### About this task
Every record that follows should be output exactly as it is given.

(Source data)

Start of Block

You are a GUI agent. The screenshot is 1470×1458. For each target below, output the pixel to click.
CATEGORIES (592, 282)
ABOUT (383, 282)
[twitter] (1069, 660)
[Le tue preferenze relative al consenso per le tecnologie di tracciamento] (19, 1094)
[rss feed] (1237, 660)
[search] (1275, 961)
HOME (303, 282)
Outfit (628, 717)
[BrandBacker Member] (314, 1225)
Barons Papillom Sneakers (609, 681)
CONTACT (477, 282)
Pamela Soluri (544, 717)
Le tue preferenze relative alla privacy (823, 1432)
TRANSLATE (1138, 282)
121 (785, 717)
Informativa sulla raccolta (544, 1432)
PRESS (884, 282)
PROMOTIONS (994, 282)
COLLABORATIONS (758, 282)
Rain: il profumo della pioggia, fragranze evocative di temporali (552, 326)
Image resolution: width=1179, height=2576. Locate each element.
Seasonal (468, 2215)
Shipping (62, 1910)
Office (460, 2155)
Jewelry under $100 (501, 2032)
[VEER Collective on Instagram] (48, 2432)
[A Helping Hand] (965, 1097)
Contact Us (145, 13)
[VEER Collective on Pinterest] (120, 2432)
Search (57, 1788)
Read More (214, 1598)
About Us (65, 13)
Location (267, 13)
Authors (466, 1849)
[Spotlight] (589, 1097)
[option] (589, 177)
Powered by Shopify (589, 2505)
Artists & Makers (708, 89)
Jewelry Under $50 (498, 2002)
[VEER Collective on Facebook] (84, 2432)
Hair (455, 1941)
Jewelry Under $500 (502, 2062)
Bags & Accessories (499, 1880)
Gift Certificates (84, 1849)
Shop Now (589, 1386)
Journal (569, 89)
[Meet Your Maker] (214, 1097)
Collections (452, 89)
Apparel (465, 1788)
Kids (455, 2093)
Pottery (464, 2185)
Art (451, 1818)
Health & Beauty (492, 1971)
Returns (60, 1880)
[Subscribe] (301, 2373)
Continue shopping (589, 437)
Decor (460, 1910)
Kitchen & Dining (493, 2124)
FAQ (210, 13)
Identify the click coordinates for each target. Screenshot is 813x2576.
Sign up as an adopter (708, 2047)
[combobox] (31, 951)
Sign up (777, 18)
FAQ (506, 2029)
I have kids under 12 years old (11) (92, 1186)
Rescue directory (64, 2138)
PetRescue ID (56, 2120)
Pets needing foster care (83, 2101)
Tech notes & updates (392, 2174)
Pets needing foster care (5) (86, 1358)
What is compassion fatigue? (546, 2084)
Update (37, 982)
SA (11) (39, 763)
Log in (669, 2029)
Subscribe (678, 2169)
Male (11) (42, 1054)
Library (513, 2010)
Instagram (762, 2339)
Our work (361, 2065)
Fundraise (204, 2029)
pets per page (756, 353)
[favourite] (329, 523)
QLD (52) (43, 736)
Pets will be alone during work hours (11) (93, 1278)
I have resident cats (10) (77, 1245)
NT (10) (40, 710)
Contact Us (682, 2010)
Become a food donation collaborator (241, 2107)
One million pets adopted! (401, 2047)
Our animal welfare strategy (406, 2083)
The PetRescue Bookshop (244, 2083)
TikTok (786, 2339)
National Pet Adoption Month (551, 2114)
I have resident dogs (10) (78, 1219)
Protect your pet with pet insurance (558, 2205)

End of Block

### Worked solution
You are a GUI agent. The screenshot is 1470×1458. For each target below, output the pixel to click.
CATEGORIES (592, 282)
ABOUT (383, 282)
[twitter] (1069, 660)
[Le tue preferenze relative al consenso per le tecnologie di tracciamento] (19, 1094)
[rss feed] (1237, 660)
[search] (1275, 961)
HOME (303, 282)
Outfit (628, 717)
[BrandBacker Member] (314, 1225)
Barons Papillom Sneakers (609, 681)
CONTACT (477, 282)
Pamela Soluri (544, 717)
Le tue preferenze relative alla privacy (823, 1432)
TRANSLATE (1138, 282)
121 (785, 717)
Informativa sulla raccolta (544, 1432)
PRESS (884, 282)
PROMOTIONS (994, 282)
COLLABORATIONS (758, 282)
Rain: il profumo della pioggia, fragranze evocative di temporali (552, 326)
Image resolution: width=1179, height=2576. Locate each element.
Seasonal (468, 2215)
Shipping (62, 1910)
Office (460, 2155)
Jewelry under $100 (501, 2032)
[VEER Collective on Instagram] (48, 2432)
[A Helping Hand] (965, 1097)
Contact Us (145, 13)
[VEER Collective on Pinterest] (120, 2432)
Search (57, 1788)
Read More (214, 1598)
About Us (65, 13)
Location (267, 13)
Authors (466, 1849)
[Spotlight] (589, 1097)
[option] (589, 177)
Powered by Shopify (589, 2505)
Artists & Makers (708, 89)
Jewelry Under $50 (498, 2002)
[VEER Collective on Facebook] (84, 2432)
Hair (455, 1941)
Jewelry Under $500 (502, 2062)
Bags & Accessories (499, 1880)
Gift Certificates (84, 1849)
Shop Now (589, 1386)
Journal (569, 89)
[Meet Your Maker] (214, 1097)
Collections (452, 89)
Apparel (465, 1788)
Kids (455, 2093)
Pottery (464, 2185)
Art (451, 1818)
Health & Beauty (492, 1971)
Returns (60, 1880)
[Subscribe] (301, 2373)
Continue shopping (589, 437)
Decor (460, 1910)
Kitchen & Dining (493, 2124)
FAQ (210, 13)
Identify the click coordinates for each target. Screenshot is 813x2576.
Sign up as an adopter (708, 2047)
[combobox] (31, 951)
Sign up (777, 18)
FAQ (506, 2029)
I have kids under 12 years old (11) (92, 1186)
Rescue directory (64, 2138)
PetRescue ID (56, 2120)
Pets needing foster care (83, 2101)
Tech notes & updates (392, 2174)
Pets needing foster care (5) (86, 1358)
What is compassion fatigue? (546, 2084)
Update (37, 982)
SA (11) (39, 763)
Log in (669, 2029)
Subscribe (678, 2169)
Male (11) (42, 1054)
Library (513, 2010)
Instagram (762, 2339)
Our work (361, 2065)
Fundraise (204, 2029)
pets per page (756, 353)
[favourite] (329, 523)
QLD (52) (43, 736)
Pets will be alone during work hours (11) (93, 1278)
I have resident cats (10) (77, 1245)
NT (10) (40, 710)
Contact Us (682, 2010)
Become a food donation collaborator (241, 2107)
One million pets adopted! (401, 2047)
Our animal welfare strategy (406, 2083)
The PetRescue Bookshop (244, 2083)
TikTok (786, 2339)
National Pet Adoption Month (551, 2114)
I have resident dogs (10) (78, 1219)
Protect your pet with pet insurance (558, 2205)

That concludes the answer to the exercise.